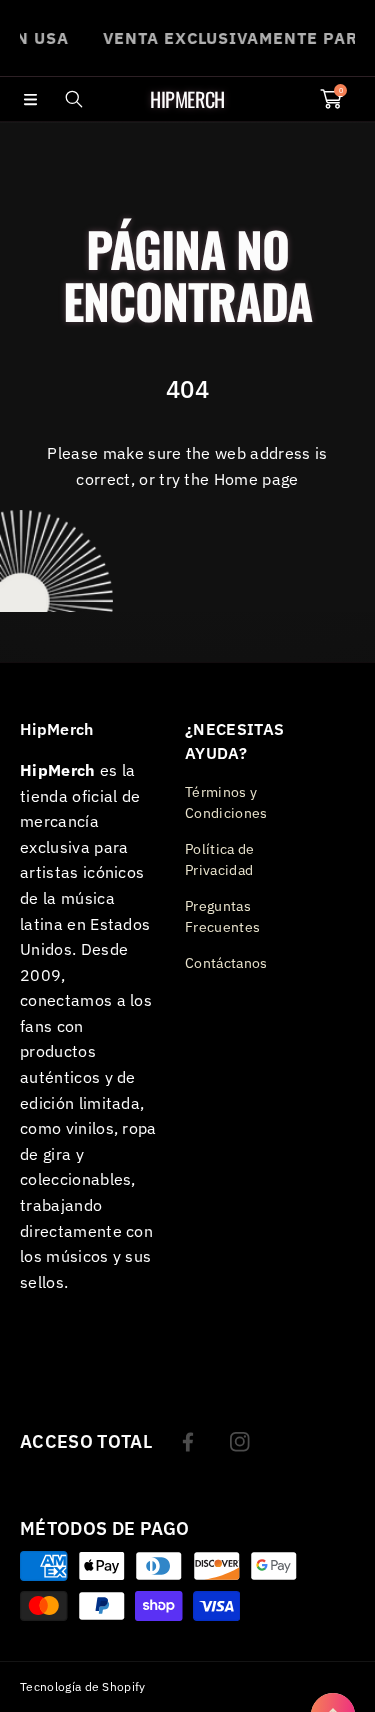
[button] (30, 99)
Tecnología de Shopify (83, 1686)
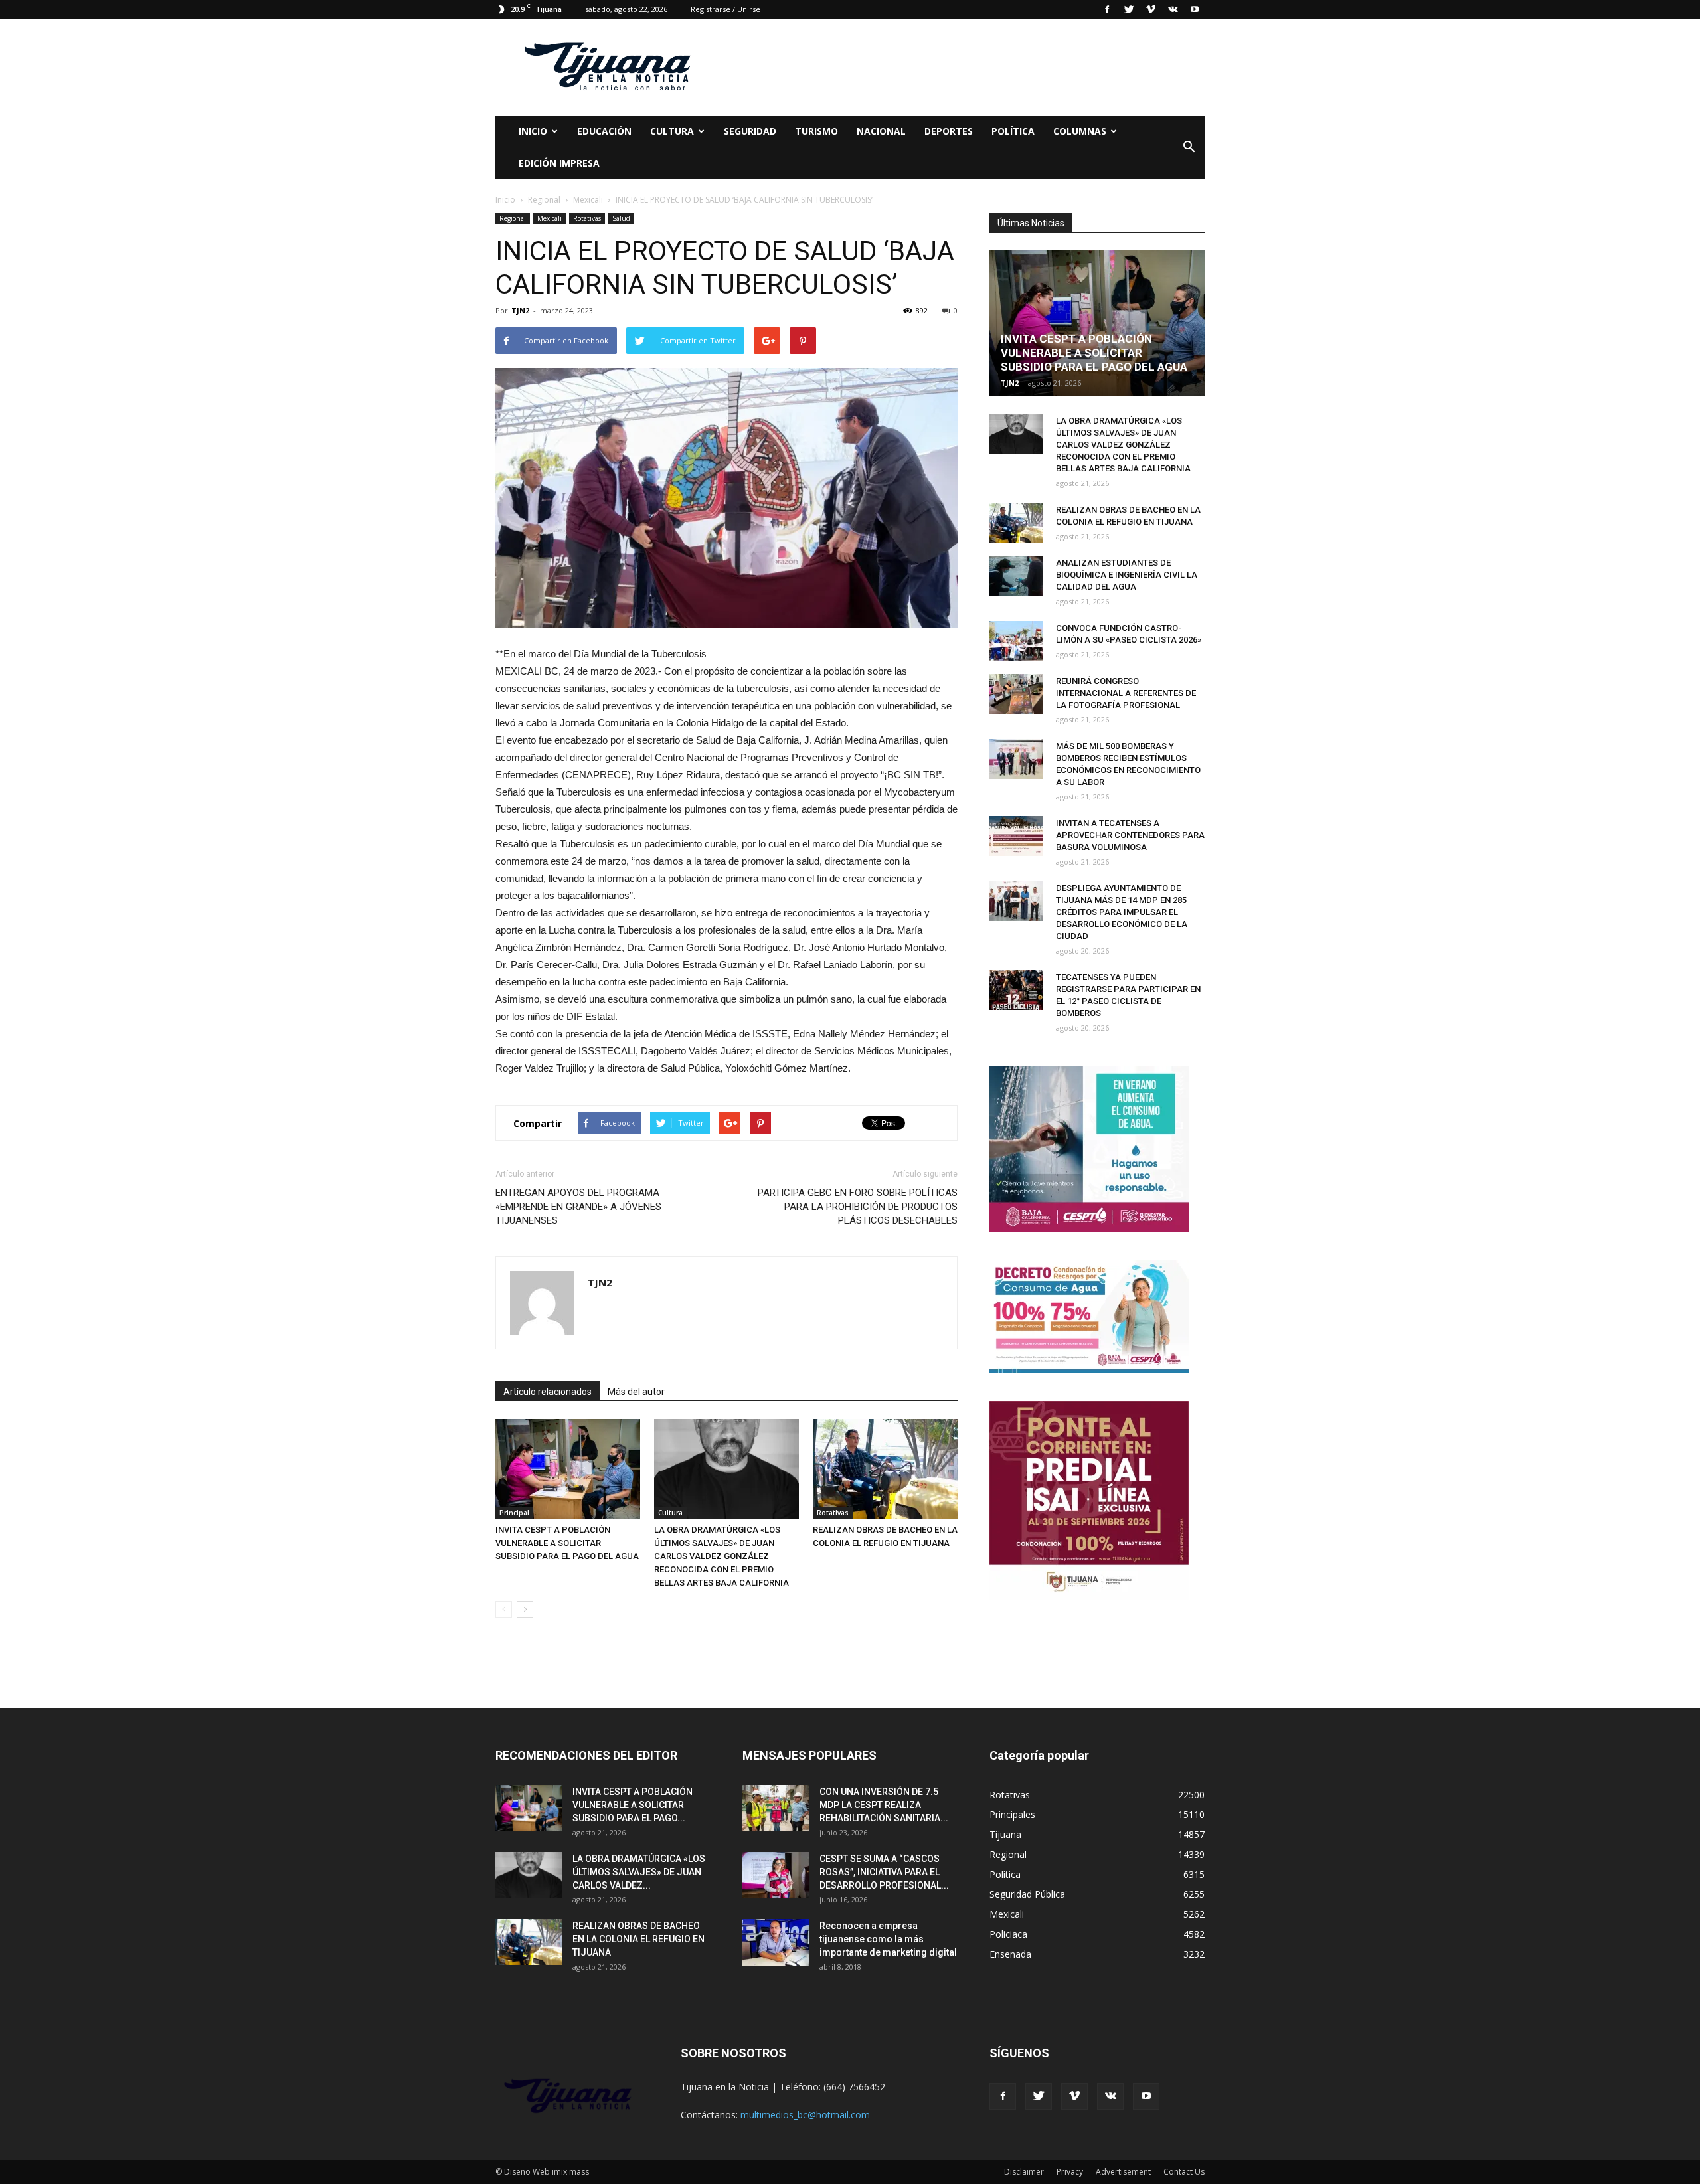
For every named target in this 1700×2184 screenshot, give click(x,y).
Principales (1012, 1814)
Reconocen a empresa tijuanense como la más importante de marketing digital (888, 1939)
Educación (604, 131)
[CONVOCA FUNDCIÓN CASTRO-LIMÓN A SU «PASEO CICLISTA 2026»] (1016, 641)
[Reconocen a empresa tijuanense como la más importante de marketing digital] (775, 1942)
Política (1013, 131)
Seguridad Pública (1027, 1894)
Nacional (881, 131)
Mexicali (549, 218)
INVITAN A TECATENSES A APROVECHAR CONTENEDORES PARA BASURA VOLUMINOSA (1130, 835)
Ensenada (1010, 1954)
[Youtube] (1195, 9)
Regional (512, 218)
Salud (621, 218)
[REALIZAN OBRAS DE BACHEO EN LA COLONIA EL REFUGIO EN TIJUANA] (885, 1469)
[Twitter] (1129, 9)
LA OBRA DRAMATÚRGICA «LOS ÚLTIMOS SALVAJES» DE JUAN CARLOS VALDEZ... (638, 1871)
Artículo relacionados (547, 1391)
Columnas (1079, 131)
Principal (514, 1512)
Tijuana (1005, 1834)
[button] (1189, 147)
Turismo (816, 131)
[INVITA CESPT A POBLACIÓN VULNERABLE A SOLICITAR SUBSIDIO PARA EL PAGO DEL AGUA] (567, 1469)
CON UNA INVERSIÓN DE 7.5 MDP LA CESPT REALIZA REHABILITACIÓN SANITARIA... (883, 1804)
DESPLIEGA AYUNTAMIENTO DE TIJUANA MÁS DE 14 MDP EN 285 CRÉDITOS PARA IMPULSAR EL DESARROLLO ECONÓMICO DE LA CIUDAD (1121, 912)
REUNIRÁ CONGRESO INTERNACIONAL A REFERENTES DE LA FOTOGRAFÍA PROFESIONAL (1126, 693)
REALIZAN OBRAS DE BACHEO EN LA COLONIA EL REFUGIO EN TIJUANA (638, 1939)
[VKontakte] (1173, 9)
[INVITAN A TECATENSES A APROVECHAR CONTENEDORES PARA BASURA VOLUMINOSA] (1016, 836)
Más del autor (636, 1391)
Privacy (1070, 2171)
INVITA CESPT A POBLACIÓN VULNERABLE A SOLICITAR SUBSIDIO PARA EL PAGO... (632, 1804)
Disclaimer (1024, 2171)
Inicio (533, 131)
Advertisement (1123, 2171)
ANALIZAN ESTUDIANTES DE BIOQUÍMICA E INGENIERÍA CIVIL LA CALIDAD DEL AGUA (1126, 575)
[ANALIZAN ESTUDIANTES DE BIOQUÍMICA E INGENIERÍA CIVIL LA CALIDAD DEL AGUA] (1016, 576)
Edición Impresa (559, 163)
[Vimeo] (1151, 9)
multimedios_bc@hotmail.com (805, 2114)
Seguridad (750, 131)
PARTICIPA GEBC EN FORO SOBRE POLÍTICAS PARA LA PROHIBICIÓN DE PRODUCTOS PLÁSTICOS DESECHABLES (858, 1206)
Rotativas (587, 218)
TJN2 (520, 310)
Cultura (670, 1512)
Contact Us (1184, 2171)
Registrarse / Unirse (725, 9)
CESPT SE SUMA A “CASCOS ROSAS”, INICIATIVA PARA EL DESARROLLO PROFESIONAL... (884, 1871)
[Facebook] (1107, 9)
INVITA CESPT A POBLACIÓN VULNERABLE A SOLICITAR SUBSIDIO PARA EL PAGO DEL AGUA (567, 1543)
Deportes (948, 131)
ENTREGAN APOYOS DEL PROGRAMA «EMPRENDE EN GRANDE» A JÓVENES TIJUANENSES (578, 1206)
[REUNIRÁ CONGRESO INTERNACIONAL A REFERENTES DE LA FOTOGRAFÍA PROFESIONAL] (1016, 694)
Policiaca (1008, 1934)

What is needed:
Repeat the listing above word for word and leave its images out.

The answer:
[button] (30, 99)
Tecnología de Shopify (83, 1686)
For every named target in this 1700×2184 screenshot, give click(x,y).
Principales (1012, 1814)
Reconocen a empresa tijuanense como la más importante de marketing digital (888, 1939)
Educación (604, 131)
[CONVOCA FUNDCIÓN CASTRO-LIMÓN A SU «PASEO CICLISTA 2026»] (1016, 641)
[Reconocen a empresa tijuanense como la más importante de marketing digital] (775, 1942)
Política (1013, 131)
Seguridad Pública (1027, 1894)
Nacional (881, 131)
Mexicali (549, 218)
INVITAN A TECATENSES A APROVECHAR CONTENEDORES PARA BASURA VOLUMINOSA (1130, 835)
Ensenada (1010, 1954)
[Youtube] (1195, 9)
Regional (512, 218)
Salud (621, 218)
[REALIZAN OBRAS DE BACHEO EN LA COLONIA EL REFUGIO EN TIJUANA] (885, 1469)
[Twitter] (1129, 9)
LA OBRA DRAMATÚRGICA «LOS ÚLTIMOS SALVAJES» DE JUAN CARLOS VALDEZ... (638, 1871)
Artículo relacionados (547, 1391)
Columnas (1079, 131)
Principal (514, 1512)
Tijuana (1005, 1834)
[button] (1189, 147)
Turismo (816, 131)
[INVITA CESPT A POBLACIÓN VULNERABLE A SOLICITAR SUBSIDIO PARA EL PAGO DEL AGUA] (567, 1469)
CON UNA INVERSIÓN DE 7.5 MDP LA CESPT REALIZA REHABILITACIÓN SANITARIA... (883, 1804)
DESPLIEGA AYUNTAMIENTO DE TIJUANA MÁS DE 14 MDP EN 285 CRÉDITOS PARA IMPULSAR EL DESARROLLO ECONÓMICO DE LA CIUDAD (1121, 912)
REUNIRÁ CONGRESO INTERNACIONAL A REFERENTES DE LA FOTOGRAFÍA PROFESIONAL (1126, 693)
REALIZAN OBRAS DE BACHEO EN LA COLONIA EL REFUGIO EN TIJUANA (638, 1939)
[VKontakte] (1173, 9)
[INVITAN A TECATENSES A APROVECHAR CONTENEDORES PARA BASURA VOLUMINOSA] (1016, 836)
Más del autor (636, 1391)
Privacy (1070, 2171)
INVITA CESPT A POBLACIÓN VULNERABLE A SOLICITAR SUBSIDIO PARA EL PAGO... (632, 1804)
Disclaimer (1024, 2171)
Inicio (533, 131)
Advertisement (1123, 2171)
ANALIZAN ESTUDIANTES DE BIOQUÍMICA E INGENIERÍA CIVIL LA CALIDAD DEL AGUA (1126, 575)
[ANALIZAN ESTUDIANTES DE BIOQUÍMICA E INGENIERÍA CIVIL LA CALIDAD DEL AGUA] (1016, 576)
Edición Impresa (559, 163)
[Vimeo] (1151, 9)
multimedios_bc@hotmail.com (805, 2114)
Seguridad (750, 131)
PARTICIPA GEBC EN FORO SOBRE POLÍTICAS PARA LA PROHIBICIÓN DE PRODUCTOS PLÁSTICOS DESECHABLES (858, 1206)
Rotativas (587, 218)
TJN2 (520, 310)
Cultura (670, 1512)
Contact Us (1184, 2171)
Registrarse / Unirse (725, 9)
CESPT SE SUMA A “CASCOS ROSAS”, INICIATIVA PARA EL DESARROLLO PROFESIONAL... (884, 1871)
[Facebook] (1107, 9)
INVITA CESPT A POBLACIÓN VULNERABLE A SOLICITAR SUBSIDIO PARA EL PAGO DEL AGUA (567, 1543)
Deportes (948, 131)
ENTREGAN APOYOS DEL PROGRAMA «EMPRENDE EN GRANDE» A JÓVENES TIJUANENSES (578, 1206)
[REUNIRÁ CONGRESO INTERNACIONAL A REFERENTES DE LA FOTOGRAFÍA PROFESIONAL] (1016, 694)
Policiaca (1008, 1934)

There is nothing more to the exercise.